知ってもらいたい歴史の山
鳥取市街地の北東方向にある標高263メートルの「久松山」。山頂と中腹を中心に鳥取城跡の遺構があり、付近には県立博物館、国指定重要文化財の「仁風閣」、桜の名所「久松公園」などの名所旧跡が集まっています。70人の会員から成る「久松山を考える会」は、山とその周辺の魅力を再発見し、さまざまな形で広く伝えています。
会設立の発端は、1992年に始まった戦国武将・吉川経家の銅像建立運動。鳥取城主だった吉川公を顕彰する中で、久松山と鳥取城跡を愛し、世に広めようという機運が麓の住民の間に高まり、94年に「久松山を考える会」が発足しました。
活動の中心は、久松山山系の登山や周辺の散策を通じて、自然と歴史について学習すること。さらに、使われなくなっていた登山道の整備や、城跡の整備、建物復元について行政への提言も。時を同じくして、鳥取市が2006年に鳥取城跡整備基本計画を策定。石垣の整備や擬宝珠橋の復元などが着々と進み、当時の姿がよみがえりつつあります。
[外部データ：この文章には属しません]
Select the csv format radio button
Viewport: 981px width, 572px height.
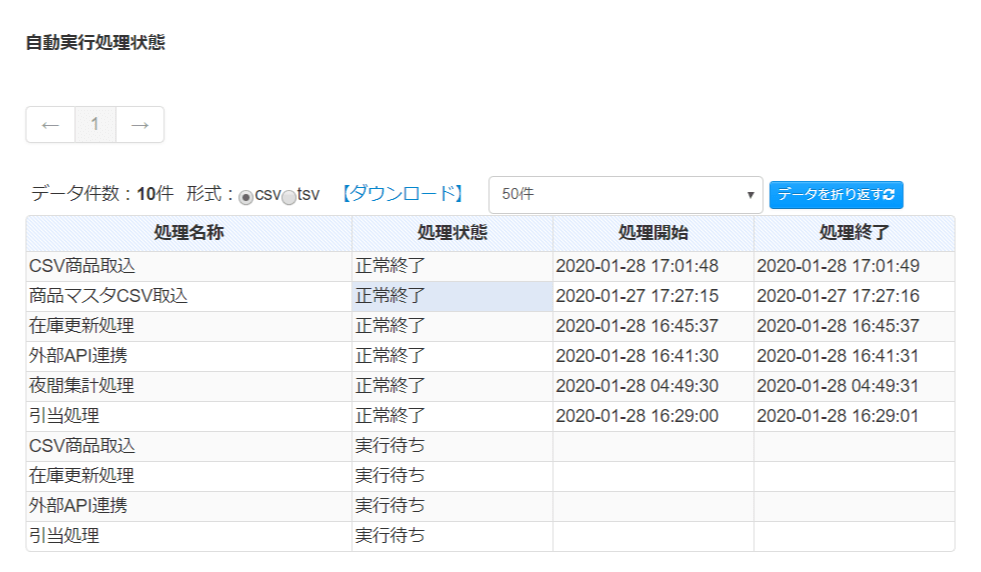coord(246,197)
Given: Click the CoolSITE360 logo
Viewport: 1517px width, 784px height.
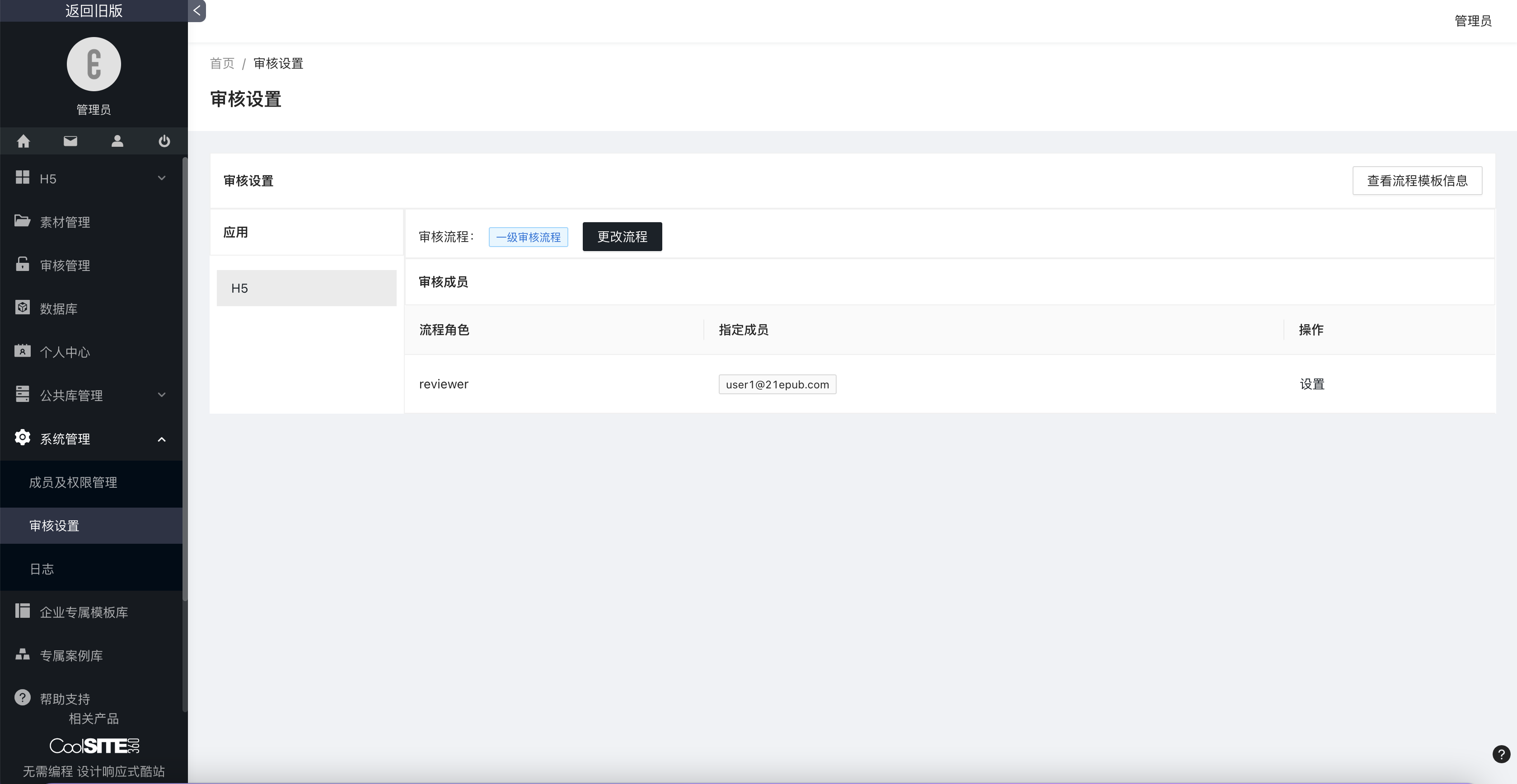Looking at the screenshot, I should tap(94, 746).
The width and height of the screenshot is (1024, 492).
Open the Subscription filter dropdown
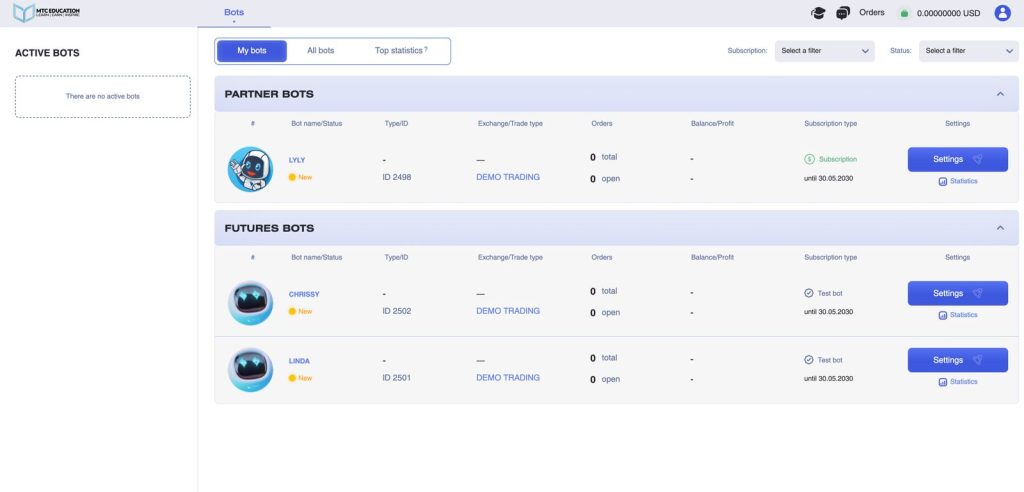coord(825,51)

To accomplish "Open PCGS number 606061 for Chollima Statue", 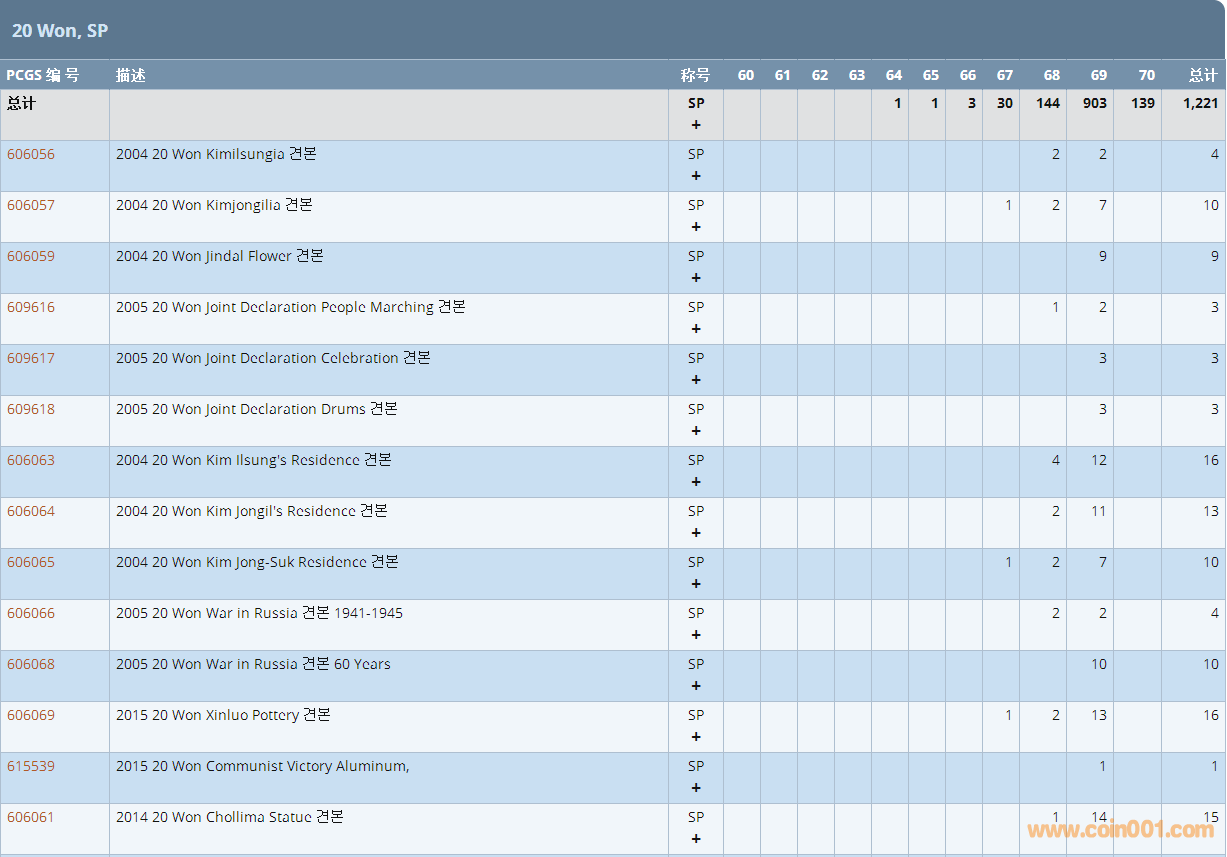I will click(x=31, y=817).
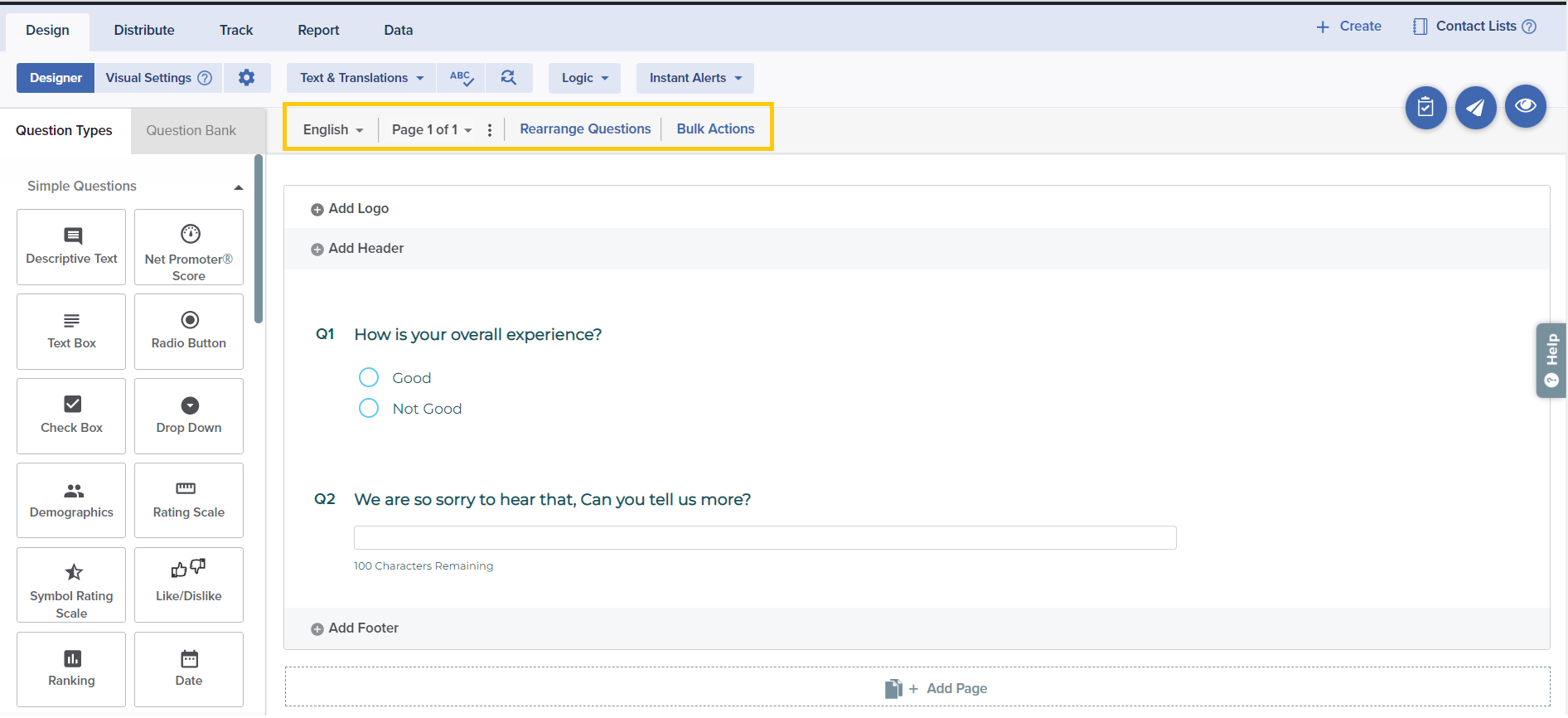1568x718 pixels.
Task: Expand the Text & Translations dropdown
Action: point(361,78)
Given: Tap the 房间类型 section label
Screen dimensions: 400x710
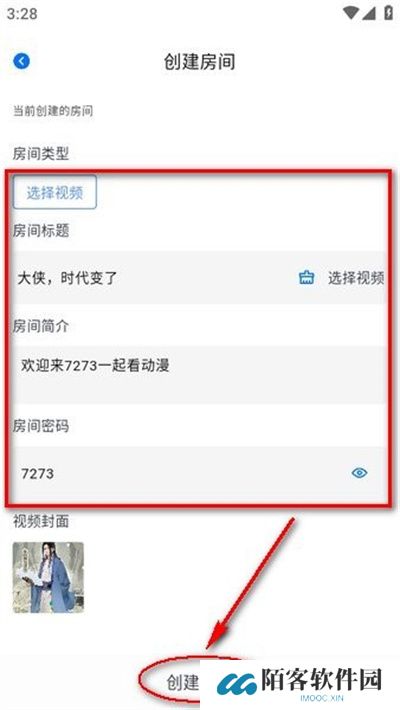Looking at the screenshot, I should click(x=41, y=154).
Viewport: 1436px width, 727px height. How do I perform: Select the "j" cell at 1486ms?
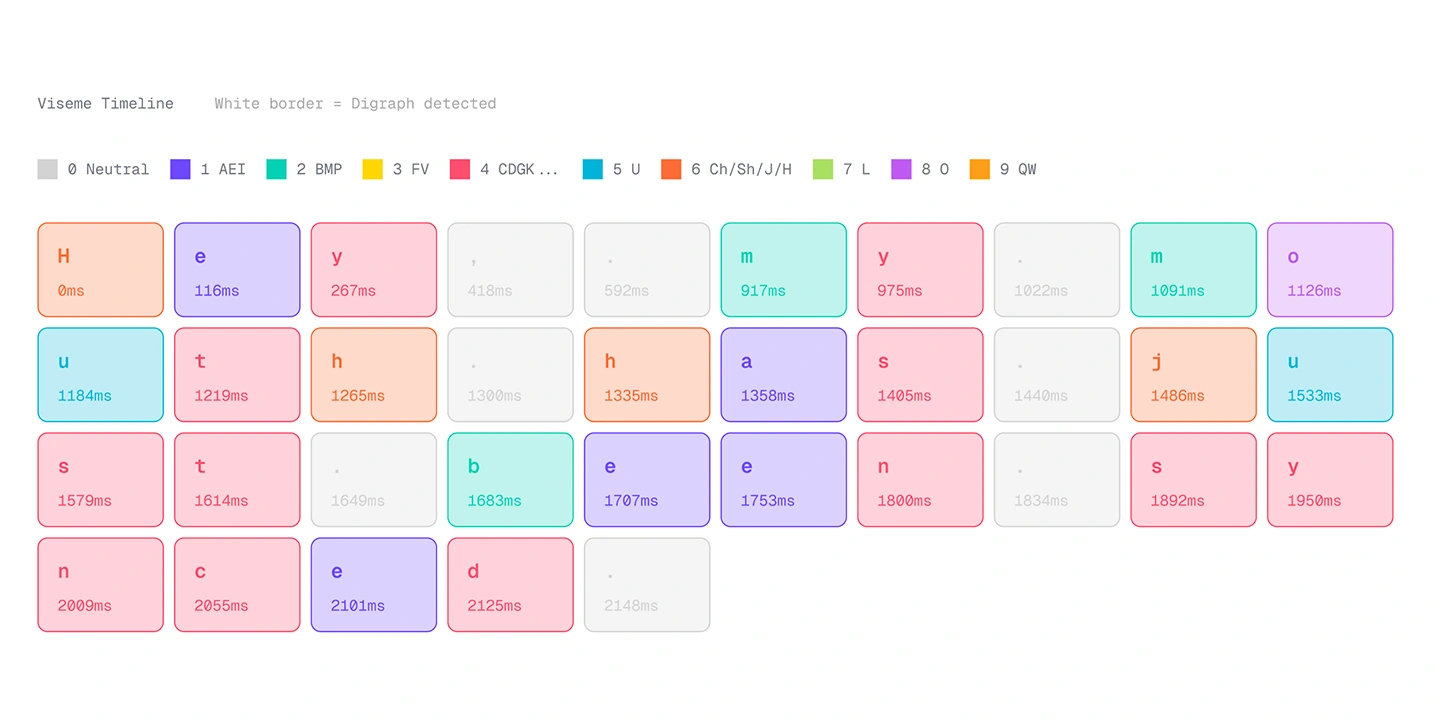click(x=1193, y=375)
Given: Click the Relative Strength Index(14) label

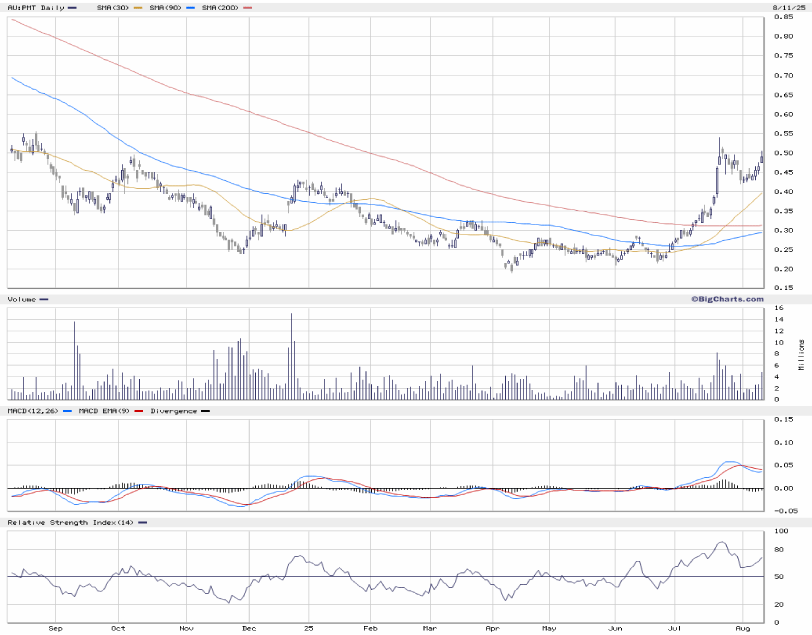Looking at the screenshot, I should [70, 523].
「近年の活動は、6月の鳥取城攻防懐古登山マラソンや、8月の山頂の“大文字”点灯、年末年始の石垣イルミネーション、登山道整備など。多くの人に久松山の存在を意識してもらい、素晴らしさを知ってほしい」と話すのは同会会長の亀屋至郎さん。東日本大震災の鎮魂を願い、11年に始まった久松山山頂の“大文字”は、今やお盆の風物詩として定着。登山道の標識や樹木名板の設置は、登山の手助けになっています。「子どもの頃は、久松山が小さな冒険の場だった。遊びながら自然、歴史も学べる山として、老若男女問わず親しんでもらいたい」と亀屋さん。会の発足から今年で25年、久松山の魅力発信はこれからも続きます。